• **Exercise**
Hunt for the word "tweet" across the entries below, copying each line that holds it.

[Saved data entries]
============

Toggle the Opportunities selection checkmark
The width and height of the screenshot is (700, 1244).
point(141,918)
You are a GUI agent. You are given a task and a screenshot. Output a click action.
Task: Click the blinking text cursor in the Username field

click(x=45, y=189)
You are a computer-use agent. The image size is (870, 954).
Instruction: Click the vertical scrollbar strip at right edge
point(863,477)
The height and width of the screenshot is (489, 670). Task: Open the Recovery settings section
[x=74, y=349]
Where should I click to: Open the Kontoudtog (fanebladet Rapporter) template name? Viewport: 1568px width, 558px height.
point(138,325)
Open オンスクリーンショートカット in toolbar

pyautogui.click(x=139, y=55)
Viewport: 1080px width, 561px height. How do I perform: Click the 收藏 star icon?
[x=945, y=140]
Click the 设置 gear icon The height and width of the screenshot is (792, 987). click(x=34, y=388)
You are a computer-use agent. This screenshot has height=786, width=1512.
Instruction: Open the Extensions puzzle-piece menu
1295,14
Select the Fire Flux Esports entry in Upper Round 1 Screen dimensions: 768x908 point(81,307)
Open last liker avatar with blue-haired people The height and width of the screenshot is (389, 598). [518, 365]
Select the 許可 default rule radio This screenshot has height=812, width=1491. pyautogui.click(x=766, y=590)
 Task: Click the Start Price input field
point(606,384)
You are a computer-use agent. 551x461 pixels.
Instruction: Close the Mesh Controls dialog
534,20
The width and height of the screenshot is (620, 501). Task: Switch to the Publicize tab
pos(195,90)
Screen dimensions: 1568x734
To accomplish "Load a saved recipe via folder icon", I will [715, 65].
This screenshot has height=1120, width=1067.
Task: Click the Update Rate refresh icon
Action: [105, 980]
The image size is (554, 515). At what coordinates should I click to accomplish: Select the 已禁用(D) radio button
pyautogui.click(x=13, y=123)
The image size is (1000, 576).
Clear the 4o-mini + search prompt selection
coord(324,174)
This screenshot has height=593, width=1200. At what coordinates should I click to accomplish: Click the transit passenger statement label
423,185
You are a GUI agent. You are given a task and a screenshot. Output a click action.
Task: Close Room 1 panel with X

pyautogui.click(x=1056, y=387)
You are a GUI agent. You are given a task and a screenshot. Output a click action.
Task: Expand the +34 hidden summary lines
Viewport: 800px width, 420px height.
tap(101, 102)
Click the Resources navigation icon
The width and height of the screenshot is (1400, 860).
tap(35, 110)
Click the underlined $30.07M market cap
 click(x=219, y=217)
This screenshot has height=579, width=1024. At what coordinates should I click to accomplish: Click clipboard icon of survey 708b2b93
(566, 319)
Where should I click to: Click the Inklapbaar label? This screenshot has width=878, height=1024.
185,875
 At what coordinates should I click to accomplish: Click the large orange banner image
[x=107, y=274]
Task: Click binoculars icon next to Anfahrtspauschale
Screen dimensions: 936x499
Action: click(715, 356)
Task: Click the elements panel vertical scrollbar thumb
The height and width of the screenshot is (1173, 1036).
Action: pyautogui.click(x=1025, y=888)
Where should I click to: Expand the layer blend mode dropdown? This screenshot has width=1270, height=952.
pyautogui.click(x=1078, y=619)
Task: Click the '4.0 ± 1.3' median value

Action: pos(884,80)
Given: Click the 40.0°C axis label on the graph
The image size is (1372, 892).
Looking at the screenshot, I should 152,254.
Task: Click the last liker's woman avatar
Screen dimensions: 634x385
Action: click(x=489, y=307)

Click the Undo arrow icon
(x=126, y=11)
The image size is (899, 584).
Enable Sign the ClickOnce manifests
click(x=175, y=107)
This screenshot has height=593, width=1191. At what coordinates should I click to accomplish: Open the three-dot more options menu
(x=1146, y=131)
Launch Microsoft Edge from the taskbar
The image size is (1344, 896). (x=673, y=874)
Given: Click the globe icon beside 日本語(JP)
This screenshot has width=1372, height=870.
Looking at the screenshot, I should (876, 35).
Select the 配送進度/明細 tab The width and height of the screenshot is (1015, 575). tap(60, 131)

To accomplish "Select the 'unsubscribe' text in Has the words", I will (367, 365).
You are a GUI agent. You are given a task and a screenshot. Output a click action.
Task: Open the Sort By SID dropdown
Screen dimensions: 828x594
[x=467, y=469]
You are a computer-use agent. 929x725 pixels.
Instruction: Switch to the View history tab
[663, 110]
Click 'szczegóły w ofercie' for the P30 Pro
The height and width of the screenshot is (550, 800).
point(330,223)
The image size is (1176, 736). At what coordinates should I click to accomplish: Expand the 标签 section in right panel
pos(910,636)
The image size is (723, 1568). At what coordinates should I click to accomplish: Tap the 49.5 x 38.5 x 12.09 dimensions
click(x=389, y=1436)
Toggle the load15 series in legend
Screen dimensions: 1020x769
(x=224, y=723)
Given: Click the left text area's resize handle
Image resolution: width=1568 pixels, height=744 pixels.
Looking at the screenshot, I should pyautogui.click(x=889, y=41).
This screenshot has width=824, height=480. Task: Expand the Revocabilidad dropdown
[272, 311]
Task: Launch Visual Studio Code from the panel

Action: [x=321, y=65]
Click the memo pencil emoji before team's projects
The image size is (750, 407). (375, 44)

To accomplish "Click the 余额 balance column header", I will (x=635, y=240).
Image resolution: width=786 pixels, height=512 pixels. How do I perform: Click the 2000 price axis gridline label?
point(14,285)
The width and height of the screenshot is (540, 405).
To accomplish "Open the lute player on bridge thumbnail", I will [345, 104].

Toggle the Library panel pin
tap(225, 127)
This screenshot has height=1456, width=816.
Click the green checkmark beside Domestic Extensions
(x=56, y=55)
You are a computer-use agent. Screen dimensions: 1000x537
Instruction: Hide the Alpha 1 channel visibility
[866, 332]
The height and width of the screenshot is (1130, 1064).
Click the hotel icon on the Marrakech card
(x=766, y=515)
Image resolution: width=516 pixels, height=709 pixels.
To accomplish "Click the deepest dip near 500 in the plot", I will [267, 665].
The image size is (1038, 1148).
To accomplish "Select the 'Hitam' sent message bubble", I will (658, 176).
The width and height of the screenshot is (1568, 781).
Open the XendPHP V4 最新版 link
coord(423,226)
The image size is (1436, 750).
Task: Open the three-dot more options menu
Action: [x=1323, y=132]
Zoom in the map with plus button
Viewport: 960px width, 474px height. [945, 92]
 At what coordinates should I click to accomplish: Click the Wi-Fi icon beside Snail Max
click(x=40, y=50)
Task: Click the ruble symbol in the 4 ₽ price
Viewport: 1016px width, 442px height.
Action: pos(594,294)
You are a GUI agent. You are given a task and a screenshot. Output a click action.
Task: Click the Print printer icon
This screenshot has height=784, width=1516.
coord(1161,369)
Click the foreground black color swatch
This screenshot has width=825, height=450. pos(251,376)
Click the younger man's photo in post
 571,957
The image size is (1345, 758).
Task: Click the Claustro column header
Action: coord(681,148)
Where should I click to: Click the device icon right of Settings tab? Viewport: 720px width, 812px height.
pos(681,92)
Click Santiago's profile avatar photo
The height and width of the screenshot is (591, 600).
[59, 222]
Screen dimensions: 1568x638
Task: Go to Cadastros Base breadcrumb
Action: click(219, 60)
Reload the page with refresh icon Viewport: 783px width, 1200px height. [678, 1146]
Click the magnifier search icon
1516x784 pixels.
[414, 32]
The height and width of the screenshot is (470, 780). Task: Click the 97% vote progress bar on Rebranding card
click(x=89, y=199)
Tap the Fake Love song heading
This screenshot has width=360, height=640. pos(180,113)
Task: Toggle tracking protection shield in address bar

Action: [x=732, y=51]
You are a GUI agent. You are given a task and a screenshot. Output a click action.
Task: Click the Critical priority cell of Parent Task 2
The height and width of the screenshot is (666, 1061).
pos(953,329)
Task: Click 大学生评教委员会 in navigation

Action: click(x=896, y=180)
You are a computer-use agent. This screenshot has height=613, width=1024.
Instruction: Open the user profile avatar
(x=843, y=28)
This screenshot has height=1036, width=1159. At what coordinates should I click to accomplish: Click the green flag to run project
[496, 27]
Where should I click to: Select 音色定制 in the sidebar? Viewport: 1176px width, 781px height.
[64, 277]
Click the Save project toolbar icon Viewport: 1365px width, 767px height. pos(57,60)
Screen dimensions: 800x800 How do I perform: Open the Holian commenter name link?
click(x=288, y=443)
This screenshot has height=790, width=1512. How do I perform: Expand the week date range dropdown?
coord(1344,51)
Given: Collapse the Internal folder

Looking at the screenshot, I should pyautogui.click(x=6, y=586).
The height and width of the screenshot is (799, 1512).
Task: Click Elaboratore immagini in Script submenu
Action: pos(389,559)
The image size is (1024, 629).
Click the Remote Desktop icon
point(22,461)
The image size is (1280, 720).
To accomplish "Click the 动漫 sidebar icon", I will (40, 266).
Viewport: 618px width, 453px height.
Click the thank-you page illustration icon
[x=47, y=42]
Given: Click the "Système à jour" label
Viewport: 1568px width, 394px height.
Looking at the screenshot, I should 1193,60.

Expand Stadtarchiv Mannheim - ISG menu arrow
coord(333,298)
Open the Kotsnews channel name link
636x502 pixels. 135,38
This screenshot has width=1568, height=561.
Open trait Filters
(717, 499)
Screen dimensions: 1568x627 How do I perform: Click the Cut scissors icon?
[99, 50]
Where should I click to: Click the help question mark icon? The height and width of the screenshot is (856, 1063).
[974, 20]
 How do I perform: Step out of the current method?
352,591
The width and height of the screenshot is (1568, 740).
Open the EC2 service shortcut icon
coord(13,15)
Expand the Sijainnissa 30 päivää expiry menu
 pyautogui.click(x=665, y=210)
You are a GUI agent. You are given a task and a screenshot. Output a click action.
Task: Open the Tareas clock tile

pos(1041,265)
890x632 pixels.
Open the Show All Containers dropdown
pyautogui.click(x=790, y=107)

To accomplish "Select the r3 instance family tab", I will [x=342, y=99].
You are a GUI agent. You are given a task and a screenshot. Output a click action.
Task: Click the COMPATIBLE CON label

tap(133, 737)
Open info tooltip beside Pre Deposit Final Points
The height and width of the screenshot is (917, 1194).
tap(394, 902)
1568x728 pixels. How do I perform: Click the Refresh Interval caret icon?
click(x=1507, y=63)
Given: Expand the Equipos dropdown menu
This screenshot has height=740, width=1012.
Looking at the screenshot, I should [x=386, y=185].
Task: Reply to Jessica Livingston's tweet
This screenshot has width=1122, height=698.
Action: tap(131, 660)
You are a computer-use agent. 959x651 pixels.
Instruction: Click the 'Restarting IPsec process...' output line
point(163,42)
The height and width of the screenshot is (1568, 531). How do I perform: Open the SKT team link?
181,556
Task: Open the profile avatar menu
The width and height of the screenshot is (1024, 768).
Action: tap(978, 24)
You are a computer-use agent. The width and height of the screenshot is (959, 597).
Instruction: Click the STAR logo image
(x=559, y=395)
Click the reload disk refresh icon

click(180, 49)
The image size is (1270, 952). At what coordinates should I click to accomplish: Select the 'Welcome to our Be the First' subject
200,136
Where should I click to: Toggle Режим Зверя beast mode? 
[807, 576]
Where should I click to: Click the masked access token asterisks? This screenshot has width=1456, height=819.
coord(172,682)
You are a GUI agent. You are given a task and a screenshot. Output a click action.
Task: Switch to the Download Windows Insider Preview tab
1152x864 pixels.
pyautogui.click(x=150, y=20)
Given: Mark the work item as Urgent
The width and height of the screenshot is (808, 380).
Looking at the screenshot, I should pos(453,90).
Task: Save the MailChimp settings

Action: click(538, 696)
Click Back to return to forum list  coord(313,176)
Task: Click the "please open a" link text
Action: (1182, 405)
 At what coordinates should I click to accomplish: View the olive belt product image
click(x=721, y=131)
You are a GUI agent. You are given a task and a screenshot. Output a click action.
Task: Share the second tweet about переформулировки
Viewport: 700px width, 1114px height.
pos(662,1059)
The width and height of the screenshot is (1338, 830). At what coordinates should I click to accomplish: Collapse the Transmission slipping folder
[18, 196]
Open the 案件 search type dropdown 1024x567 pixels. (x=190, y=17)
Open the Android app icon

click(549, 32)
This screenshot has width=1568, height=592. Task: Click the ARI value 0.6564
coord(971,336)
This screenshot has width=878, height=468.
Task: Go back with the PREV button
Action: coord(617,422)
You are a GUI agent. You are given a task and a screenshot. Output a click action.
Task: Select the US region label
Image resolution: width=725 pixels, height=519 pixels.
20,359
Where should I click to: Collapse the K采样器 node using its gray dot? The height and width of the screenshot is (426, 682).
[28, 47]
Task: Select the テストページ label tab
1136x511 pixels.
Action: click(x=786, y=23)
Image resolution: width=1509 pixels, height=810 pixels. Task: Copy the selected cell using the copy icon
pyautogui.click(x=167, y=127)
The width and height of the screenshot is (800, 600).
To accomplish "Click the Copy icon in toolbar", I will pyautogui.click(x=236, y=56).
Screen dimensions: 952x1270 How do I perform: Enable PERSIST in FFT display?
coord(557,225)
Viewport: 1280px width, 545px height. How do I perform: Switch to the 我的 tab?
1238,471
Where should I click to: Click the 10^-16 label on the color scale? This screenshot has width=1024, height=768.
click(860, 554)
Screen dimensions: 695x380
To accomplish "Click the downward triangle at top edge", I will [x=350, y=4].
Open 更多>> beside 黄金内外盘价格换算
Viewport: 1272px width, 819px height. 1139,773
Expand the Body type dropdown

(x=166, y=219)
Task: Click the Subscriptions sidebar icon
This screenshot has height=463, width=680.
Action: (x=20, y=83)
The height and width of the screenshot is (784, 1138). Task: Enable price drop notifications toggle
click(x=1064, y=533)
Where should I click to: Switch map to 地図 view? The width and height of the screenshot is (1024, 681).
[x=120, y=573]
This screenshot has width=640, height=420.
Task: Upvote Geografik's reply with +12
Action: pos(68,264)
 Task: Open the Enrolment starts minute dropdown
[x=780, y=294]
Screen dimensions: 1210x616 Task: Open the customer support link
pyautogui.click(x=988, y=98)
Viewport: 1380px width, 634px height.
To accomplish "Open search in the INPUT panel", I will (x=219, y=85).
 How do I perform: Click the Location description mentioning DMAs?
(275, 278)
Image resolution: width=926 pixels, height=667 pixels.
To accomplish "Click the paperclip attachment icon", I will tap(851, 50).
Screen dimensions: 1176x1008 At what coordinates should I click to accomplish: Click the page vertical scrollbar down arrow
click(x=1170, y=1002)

============

• **Exercise solution**
Task: Reply to Jessica Livingston's tweet
Task: Share the second tweet about переформулировки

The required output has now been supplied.